In any case, with this fourth indictment, DOJ added content from G2M that was probably meant to be secure: Stewart Rhodes’ “Antifa foil” comments. An initial production of G2M had been provided to defendants by April 9, with a second attempt on April 23. So it may be that it has taken some time to reconstruct whatever full production they might receive from the various Oath Keeper accounts.

The money is the metadata

That said, it is amusing seeing the conspirators try to add a layer of security to the already secure ProtonMail while they’re laying a trail of travel plans that knots them all up into a network. Here are just some of the fleshed out details from the indictment:

79. On January 4, 2021, HARRELSON and DOLAN departed Florida together in a vehicle rented by DOLAN and traveled to the Washington, D.C., metropolitan area.

[snip]

82. On January 4, 2021, PERSON TEN checked into the Hilton Garden Inn in Vienna, Virginia. The room was reserved and paid for using a credit card in PERSON ONE’s name.

[snip]

85. On January 5, 2021, PERSON ONE and MINUTA separately traveled to the Washington, D.C., metropolitan area and checked into the Hilton Garden Inn in Vienna, Virginia.

[snip]

90. KELLY MEGGS paid for two rooms, each for two people, at the Comfort Inn Ballston from January 5-6, 2021. The rooms were reserved under the name of PERSON THREE.

90. KELLY MEGGS paid for two rooms, each for two people, at the Comfort Inn Ballston from January 5-6, 2021. The rooms were reserved under the name of PERSON THREE.

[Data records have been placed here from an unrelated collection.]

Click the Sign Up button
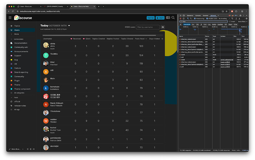Screen dimensions: 255x160 tap(150, 18)
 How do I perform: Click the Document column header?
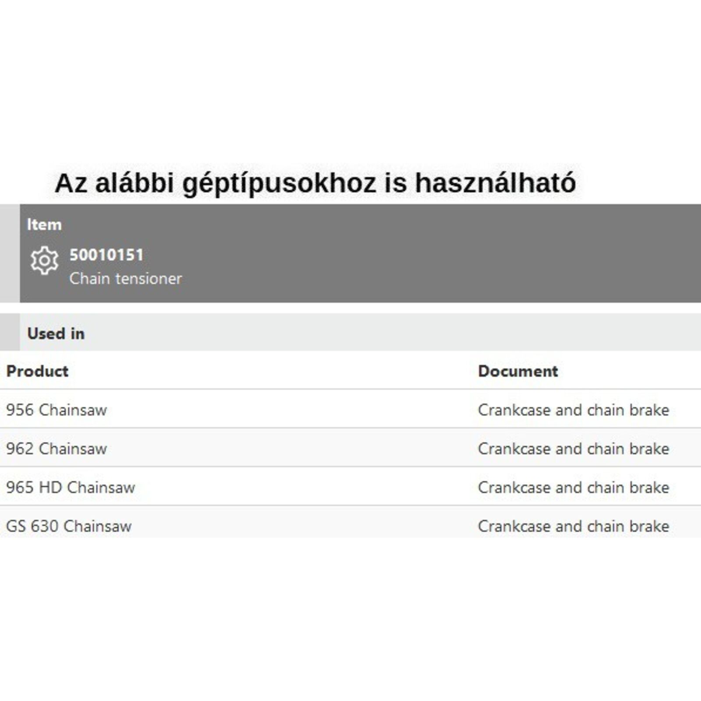(x=518, y=371)
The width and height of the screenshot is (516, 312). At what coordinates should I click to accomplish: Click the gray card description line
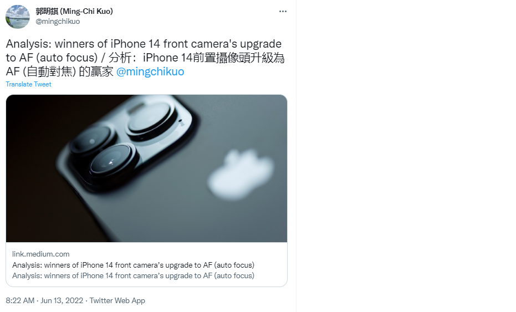[133, 275]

91. KELLY MEGGS also booked two rooms at the Hilton Garden Inn in Washington, D.C., from January 5-7, 2021. KELLY MEGGS paid for both of the rooms, using two different credit cards.

[snip]

93. HACKETT paid for a room at the Hilton Garden Inn in Washington, D.C., from January 5-7, 2021. The room was booked in the name of PERSON SIXTEEN.

[snip]

95. MINUTA, using his personal email address and his personal home address, reserved three rooms at the Mayflower Hotel in Washington, D.C., under the names of MINUTA, JAMES, and PERSON TWENTY. A debit card associated with PERSON FIFTEEN was used to pay for the room reserved under MINUTA’s name. A credit card associated with JAMES was used to pay for the room reserved under JAMES’s name.

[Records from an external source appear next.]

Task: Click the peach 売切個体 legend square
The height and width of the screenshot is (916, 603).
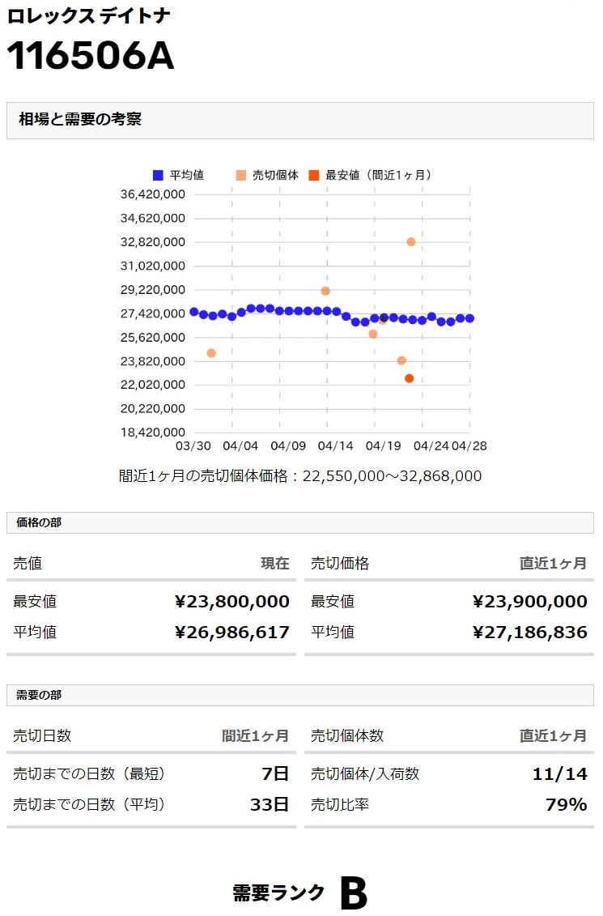Action: click(x=241, y=175)
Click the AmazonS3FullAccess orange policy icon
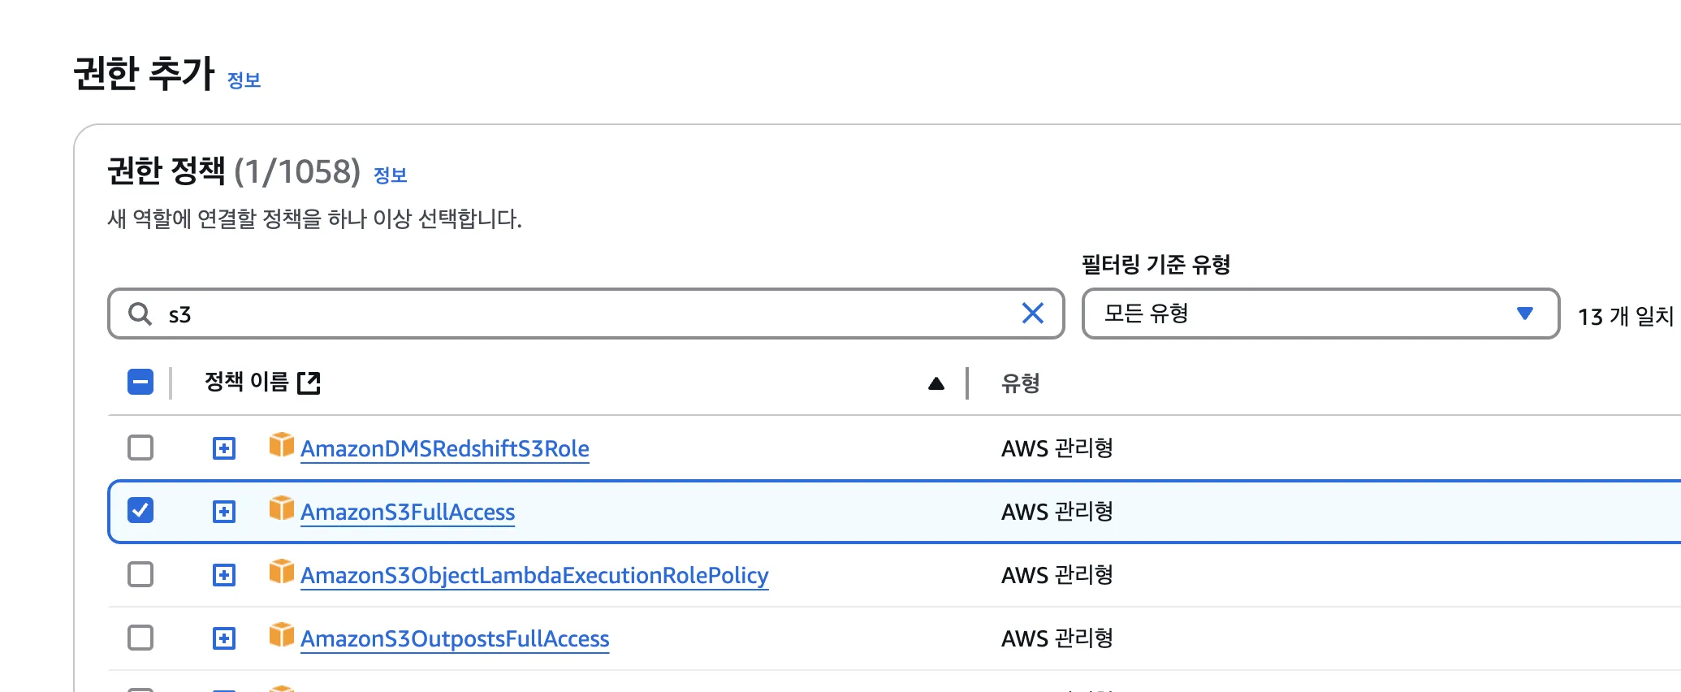Screen dimensions: 1681x692 click(281, 508)
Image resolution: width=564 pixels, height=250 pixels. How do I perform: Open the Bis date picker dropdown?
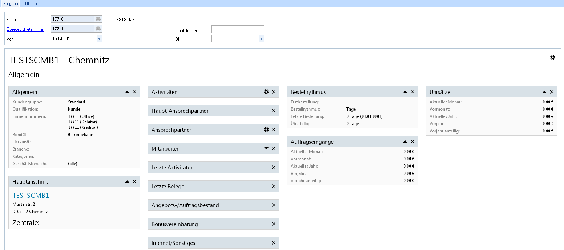(x=261, y=39)
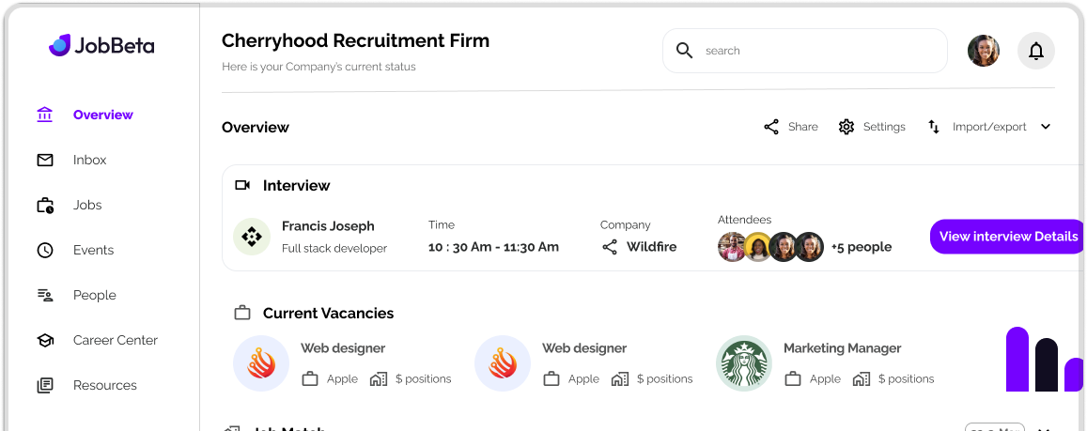Click the Jobs briefcase icon in sidebar
Screen dimensions: 1087x431
pos(45,205)
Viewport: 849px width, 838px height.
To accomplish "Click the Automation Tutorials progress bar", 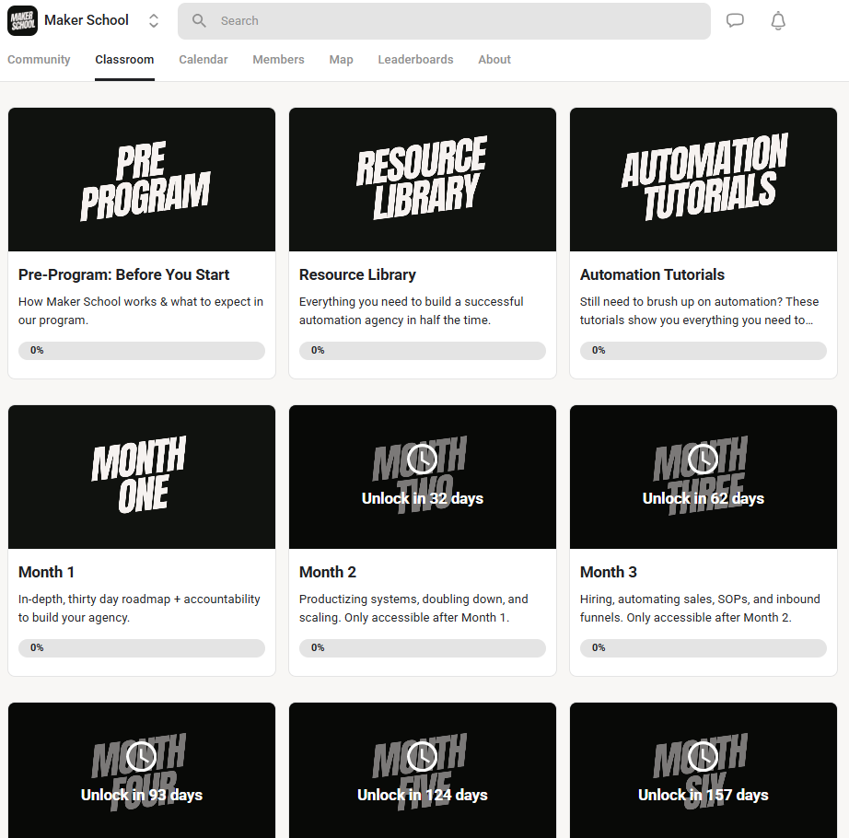I will coord(704,350).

Kelly Meggs, by paying for what appears to be the QRF room and another for Person 3 to tend the weapons, would tie the Floridians staying in the DC Hilton Garden with a group coming from at least three states at the Ballston Comfort Inn (and that’s before you consider the surveillance footage that shows others dropping off weapons). Minuta, by reserving three rooms at the Mayflower, would tie Joshua James, Person Twenty, and Person Fifteen to the group, including Minuta, staying at the Vienna Hilton Garden, which includes Rhodes and Person Ten. And there’s at least one known payment — from some unidentified person to James’ wife — that doesn’t show up here.

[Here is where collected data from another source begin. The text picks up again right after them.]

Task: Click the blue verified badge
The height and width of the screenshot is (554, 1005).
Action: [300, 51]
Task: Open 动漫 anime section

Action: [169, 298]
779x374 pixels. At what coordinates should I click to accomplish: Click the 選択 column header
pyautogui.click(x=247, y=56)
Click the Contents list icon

Post 9/11, it’s hard to hide hotel travel, especially retroactively, after engaging in a terrorist attack, but it doesn’t help that the Oath Keepers didn’t compartment their network at all. So all the encrypted messaging and meeting apps in the world could not hide that this was a network that spanned (thus far, but I’m holding out hope they’ll roll out the first Mississippi defendants any day!) at least seven states.

Update: I’ve taken out a reference to the Ohioans walking Isaacs back to a hotel in DC. They did separate early but it was not to take him back. Thanks to Benny Bryant for the correction.